TASK DESCRIPTION:
Transcribe each line of the material exactly as it stands.

SUPPLIED DATA:
━━━━━━━━━━

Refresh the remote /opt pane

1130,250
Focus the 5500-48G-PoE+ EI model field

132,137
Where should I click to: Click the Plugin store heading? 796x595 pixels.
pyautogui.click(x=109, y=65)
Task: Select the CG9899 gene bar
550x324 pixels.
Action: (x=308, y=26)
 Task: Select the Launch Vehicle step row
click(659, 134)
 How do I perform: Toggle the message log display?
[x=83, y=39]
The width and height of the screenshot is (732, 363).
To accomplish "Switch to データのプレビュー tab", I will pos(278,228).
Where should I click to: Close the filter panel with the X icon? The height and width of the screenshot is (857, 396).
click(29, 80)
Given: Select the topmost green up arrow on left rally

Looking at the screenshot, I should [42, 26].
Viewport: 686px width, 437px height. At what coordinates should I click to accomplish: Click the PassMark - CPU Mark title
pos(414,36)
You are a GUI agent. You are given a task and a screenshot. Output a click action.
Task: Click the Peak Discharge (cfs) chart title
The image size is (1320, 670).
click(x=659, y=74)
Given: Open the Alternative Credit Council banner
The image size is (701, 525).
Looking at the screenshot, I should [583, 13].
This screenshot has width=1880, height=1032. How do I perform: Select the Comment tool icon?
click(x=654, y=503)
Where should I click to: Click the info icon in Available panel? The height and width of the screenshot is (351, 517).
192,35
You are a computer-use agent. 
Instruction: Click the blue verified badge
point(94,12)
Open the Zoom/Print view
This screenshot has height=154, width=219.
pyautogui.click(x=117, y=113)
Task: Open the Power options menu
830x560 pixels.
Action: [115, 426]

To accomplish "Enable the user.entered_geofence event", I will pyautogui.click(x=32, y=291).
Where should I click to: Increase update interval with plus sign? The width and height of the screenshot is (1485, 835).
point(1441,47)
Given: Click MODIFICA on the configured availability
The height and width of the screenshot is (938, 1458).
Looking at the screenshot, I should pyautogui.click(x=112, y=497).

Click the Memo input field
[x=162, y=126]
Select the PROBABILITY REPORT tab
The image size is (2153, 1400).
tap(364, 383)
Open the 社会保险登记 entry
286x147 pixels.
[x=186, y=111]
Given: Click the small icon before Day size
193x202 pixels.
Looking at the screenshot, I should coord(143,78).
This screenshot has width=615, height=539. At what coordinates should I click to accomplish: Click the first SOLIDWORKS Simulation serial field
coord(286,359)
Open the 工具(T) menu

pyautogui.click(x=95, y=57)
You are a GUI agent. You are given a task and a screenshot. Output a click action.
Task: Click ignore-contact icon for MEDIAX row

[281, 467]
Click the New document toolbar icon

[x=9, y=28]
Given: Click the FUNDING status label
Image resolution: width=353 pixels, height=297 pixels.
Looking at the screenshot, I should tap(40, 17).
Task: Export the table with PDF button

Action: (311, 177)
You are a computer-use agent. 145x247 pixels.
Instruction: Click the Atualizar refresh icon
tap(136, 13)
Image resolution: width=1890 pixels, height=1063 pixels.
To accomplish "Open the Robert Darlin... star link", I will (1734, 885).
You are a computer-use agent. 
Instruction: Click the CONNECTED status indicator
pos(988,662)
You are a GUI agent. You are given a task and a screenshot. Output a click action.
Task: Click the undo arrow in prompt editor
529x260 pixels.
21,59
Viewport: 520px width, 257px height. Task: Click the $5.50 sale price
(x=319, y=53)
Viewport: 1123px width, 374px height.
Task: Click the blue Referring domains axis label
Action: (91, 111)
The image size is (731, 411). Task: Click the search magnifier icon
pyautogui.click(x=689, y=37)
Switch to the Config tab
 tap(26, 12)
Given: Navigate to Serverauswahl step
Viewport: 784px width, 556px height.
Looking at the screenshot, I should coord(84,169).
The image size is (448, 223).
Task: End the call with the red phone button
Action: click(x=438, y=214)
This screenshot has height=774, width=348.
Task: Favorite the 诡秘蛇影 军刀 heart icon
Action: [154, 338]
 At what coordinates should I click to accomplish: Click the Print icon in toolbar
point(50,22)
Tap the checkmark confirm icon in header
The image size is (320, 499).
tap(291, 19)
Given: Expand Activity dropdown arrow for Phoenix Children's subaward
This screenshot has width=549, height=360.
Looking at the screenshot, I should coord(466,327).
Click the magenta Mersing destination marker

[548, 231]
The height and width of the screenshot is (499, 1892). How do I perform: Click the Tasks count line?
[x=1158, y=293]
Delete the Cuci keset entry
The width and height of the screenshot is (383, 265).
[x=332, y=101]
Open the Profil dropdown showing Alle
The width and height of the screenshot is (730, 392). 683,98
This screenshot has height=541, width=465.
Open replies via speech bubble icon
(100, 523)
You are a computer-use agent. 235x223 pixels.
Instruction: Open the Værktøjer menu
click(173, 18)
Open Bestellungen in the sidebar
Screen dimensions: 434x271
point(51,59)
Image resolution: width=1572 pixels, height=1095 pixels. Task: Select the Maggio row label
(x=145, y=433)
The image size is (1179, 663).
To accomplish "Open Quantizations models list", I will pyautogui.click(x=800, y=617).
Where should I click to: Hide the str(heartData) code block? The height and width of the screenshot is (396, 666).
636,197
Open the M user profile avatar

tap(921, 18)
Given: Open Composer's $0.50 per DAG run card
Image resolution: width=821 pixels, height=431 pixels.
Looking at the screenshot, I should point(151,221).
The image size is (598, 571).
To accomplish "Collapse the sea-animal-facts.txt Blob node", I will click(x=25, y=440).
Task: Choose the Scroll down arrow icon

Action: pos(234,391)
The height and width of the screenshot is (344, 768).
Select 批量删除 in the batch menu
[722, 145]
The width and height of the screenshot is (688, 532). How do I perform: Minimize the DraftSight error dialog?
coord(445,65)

━━━━━━━━━━

ANSWER TO THIS PROBLEM:
Refresh the remote /opt pane

1130,250
Focus the 5500-48G-PoE+ EI model field

132,137
Where should I click to: Click the Plugin store heading? 796x595 pixels.
pyautogui.click(x=109, y=65)
Task: Select the CG9899 gene bar
550x324 pixels.
Action: (x=308, y=26)
 Task: Select the Launch Vehicle step row
click(659, 134)
 How do I perform: Toggle the message log display?
[x=83, y=39]
The width and height of the screenshot is (732, 363).
To accomplish "Switch to データのプレビュー tab", I will pos(278,228).
Where should I click to: Close the filter panel with the X icon? The height and width of the screenshot is (857, 396).
click(29, 80)
Given: Select the topmost green up arrow on left rally

Looking at the screenshot, I should [42, 26].
Viewport: 686px width, 437px height. At what coordinates should I click to accomplish: Click the PassMark - CPU Mark title
pos(414,36)
You are a GUI agent. You are given a task and a screenshot. Output a click action.
Task: Click the Peak Discharge (cfs) chart title
The image size is (1320, 670).
click(x=659, y=74)
Given: Open the Alternative Credit Council banner
The image size is (701, 525).
Looking at the screenshot, I should [583, 13].
This screenshot has width=1880, height=1032. How do I perform: Select the Comment tool icon?
click(x=654, y=503)
Where should I click to: Click the info icon in Available panel? The height and width of the screenshot is (351, 517).
192,35
You are a computer-use agent. 
Instruction: Click the blue verified badge
point(94,12)
Open the Zoom/Print view
This screenshot has height=154, width=219.
pyautogui.click(x=117, y=113)
Task: Open the Power options menu
830x560 pixels.
Action: [115, 426]

To accomplish "Enable the user.entered_geofence event", I will pyautogui.click(x=32, y=291).
Where should I click to: Increase update interval with plus sign? The width and height of the screenshot is (1485, 835).
point(1441,47)
Given: Click MODIFICA on the configured availability
The height and width of the screenshot is (938, 1458).
Looking at the screenshot, I should pyautogui.click(x=112, y=497).

Click the Memo input field
[x=162, y=126]
Select the PROBABILITY REPORT tab
The image size is (2153, 1400).
tap(364, 383)
Open the 社会保险登记 entry
286x147 pixels.
[x=186, y=111]
Given: Click the small icon before Day size
193x202 pixels.
Looking at the screenshot, I should coord(143,78).
This screenshot has width=615, height=539. At what coordinates should I click to accomplish: Click the first SOLIDWORKS Simulation serial field
coord(286,359)
Open the 工具(T) menu

pyautogui.click(x=95, y=57)
You are a GUI agent. You are given a task and a screenshot. Output a click action.
Task: Click ignore-contact icon for MEDIAX row

[281, 467]
Click the New document toolbar icon

[x=9, y=28]
Given: Click the FUNDING status label
Image resolution: width=353 pixels, height=297 pixels.
Looking at the screenshot, I should tap(40, 17).
Task: Export the table with PDF button

Action: (311, 177)
You are a computer-use agent. 145x247 pixels.
Instruction: Click the Atualizar refresh icon
tap(136, 13)
Image resolution: width=1890 pixels, height=1063 pixels.
To accomplish "Open the Robert Darlin... star link", I will (1734, 885).
You are a computer-use agent. 
Instruction: Click the CONNECTED status indicator
pos(988,662)
You are a GUI agent. You are given a task and a screenshot. Output a click action.
Task: Click the undo arrow in prompt editor
529x260 pixels.
21,59
Viewport: 520px width, 257px height. Task: Click the $5.50 sale price
(x=319, y=53)
Viewport: 1123px width, 374px height.
Task: Click the blue Referring domains axis label
Action: (91, 111)
The image size is (731, 411). Task: Click the search magnifier icon
pyautogui.click(x=689, y=37)
Switch to the Config tab
 tap(26, 12)
Given: Navigate to Serverauswahl step
Viewport: 784px width, 556px height.
Looking at the screenshot, I should coord(84,169).
The image size is (448, 223).
Task: End the call with the red phone button
Action: click(x=438, y=214)
This screenshot has height=774, width=348.
Task: Favorite the 诡秘蛇影 军刀 heart icon
Action: [154, 338]
 At what coordinates should I click to accomplish: Click the Print icon in toolbar
point(50,22)
Tap the checkmark confirm icon in header
The image size is (320, 499).
tap(291, 19)
Given: Expand Activity dropdown arrow for Phoenix Children's subaward
This screenshot has width=549, height=360.
Looking at the screenshot, I should coord(466,327).
Click the magenta Mersing destination marker

[548, 231]
The height and width of the screenshot is (499, 1892). How do I perform: Click the Tasks count line?
[x=1158, y=293]
Delete the Cuci keset entry
The width and height of the screenshot is (383, 265).
[x=332, y=101]
Open the Profil dropdown showing Alle
The width and height of the screenshot is (730, 392). 683,98
This screenshot has height=541, width=465.
Open replies via speech bubble icon
(100, 523)
You are a computer-use agent. 235x223 pixels.
Instruction: Open the Værktøjer menu
click(173, 18)
Open Bestellungen in the sidebar
Screen dimensions: 434x271
point(51,59)
Image resolution: width=1572 pixels, height=1095 pixels. Task: Select the Maggio row label
(x=145, y=433)
The image size is (1179, 663).
To accomplish "Open Quantizations models list", I will pyautogui.click(x=800, y=617).
Where should I click to: Hide the str(heartData) code block? The height and width of the screenshot is (396, 666).
636,197
Open the M user profile avatar

tap(921, 18)
Given: Open Composer's $0.50 per DAG run card
Image resolution: width=821 pixels, height=431 pixels.
Looking at the screenshot, I should point(151,221).
The image size is (598, 571).
To accomplish "Collapse the sea-animal-facts.txt Blob node", I will click(x=25, y=440).
Task: Choose the Scroll down arrow icon

Action: pos(234,391)
The height and width of the screenshot is (344, 768).
Select 批量删除 in the batch menu
[722, 145]
The width and height of the screenshot is (688, 532). How do I perform: Minimize the DraftSight error dialog?
coord(445,65)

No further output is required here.